SET EXERCISE
Please read the White House news release and say who notified the United States representative at Vichy that diplomatic relations had been severed.

EXCERPTED TEXT
Washington, D. C., November 9, 1942
White House news release.
The representative of this Government at Vichy has reported that last evening M. Laval, Chief of the Government at Vichy, notified him that diplomatic relations between Vichy and this Government had been severed. ..
The Government of the United States can do nothing about this severance of relations on the part of the Vichy Government.
Nevertheless, no act of Hitler, or of any of his puppets, can sever relations between the American people and the people of France. We have not broken relations with the French. We never will.
This Government will continue as heretofore to devote its thought, its sympathy and its aid to the rescue of the forty-five million people of France from enslavement and from a permanent loss of their liberties and free institutions.

Apart from the surprise that the USA and Vichy had maintained Diplomatic relations until so late in the war - the next day the Germans drove into Vichy - the thought that the French people needed rescuing from "enslavement and from a permanent loss of their liberties and free institutions" by their political masters seemed still to be apposite.


Very interesting, thanks.

If you have not read it already then I strongly recommend to you Alastair Horne's "Fall of France". When I read the book I could not believe what went on during the fall of France in 1940. I was similarly amazed when I read the American historian Paxton on Vichy.

I tried posting this comment earlier but it does not seem to have worked. For an excellent insight into the state of France at the outbreak of the war read Alastair Horne's "Fall of France". As for Vichy try reading Paxton.

"ASSIGNMENT TO CATASTROPHE" - GENERAL SIR EDWARD SPEARS is v good on 1940: he was Churchill's liaison man with the FRENCH GOVERNMENT.

DATA LINES
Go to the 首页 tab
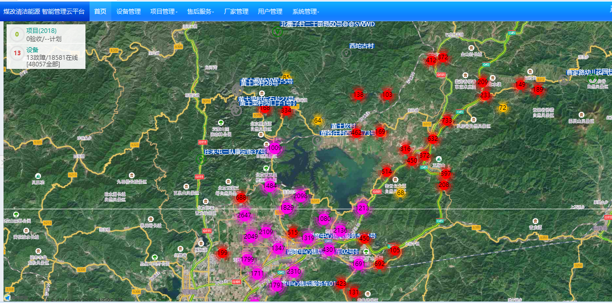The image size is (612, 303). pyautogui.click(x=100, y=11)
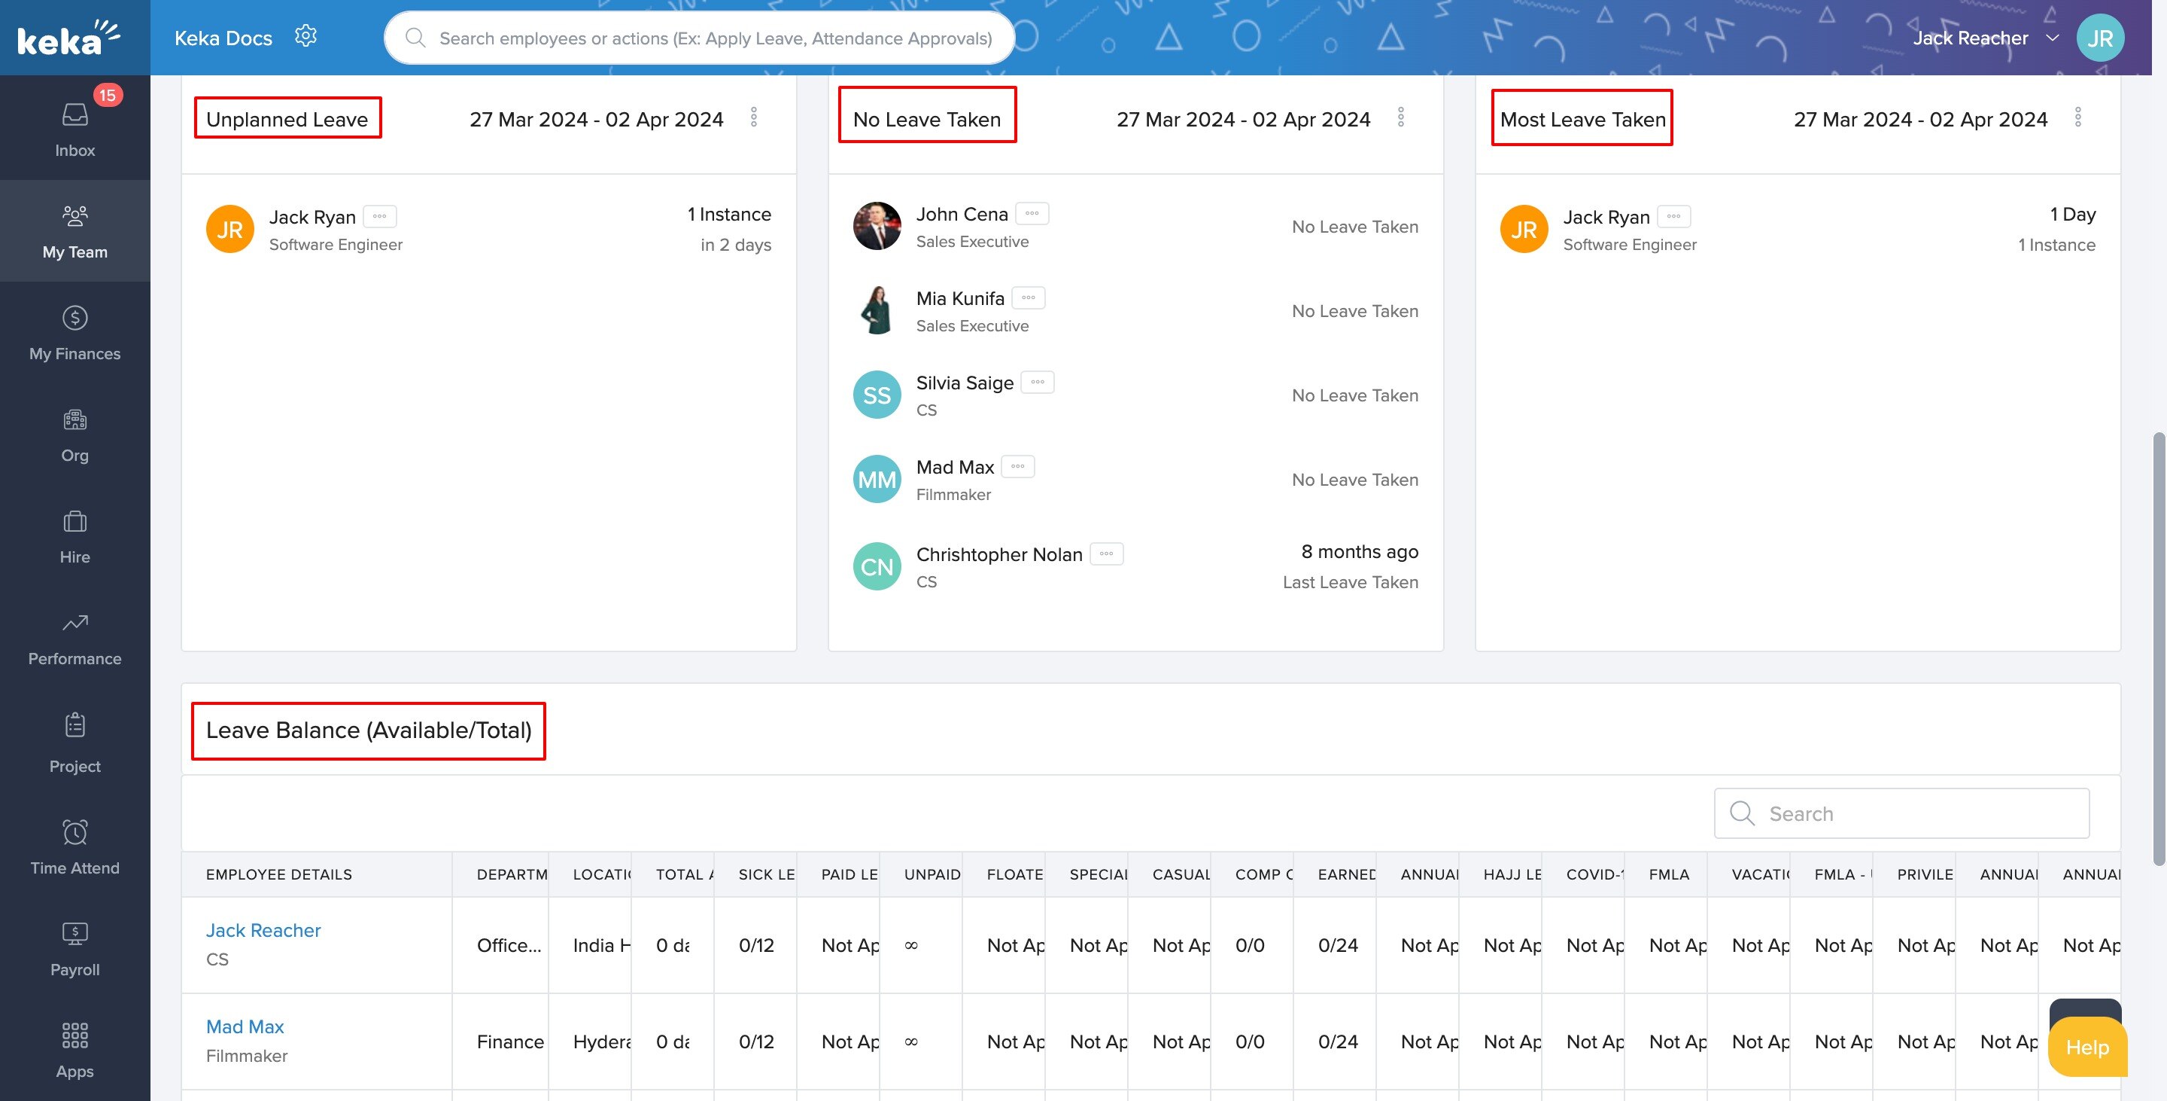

REPLY
M. Laval, Chief of the Government at Vichy.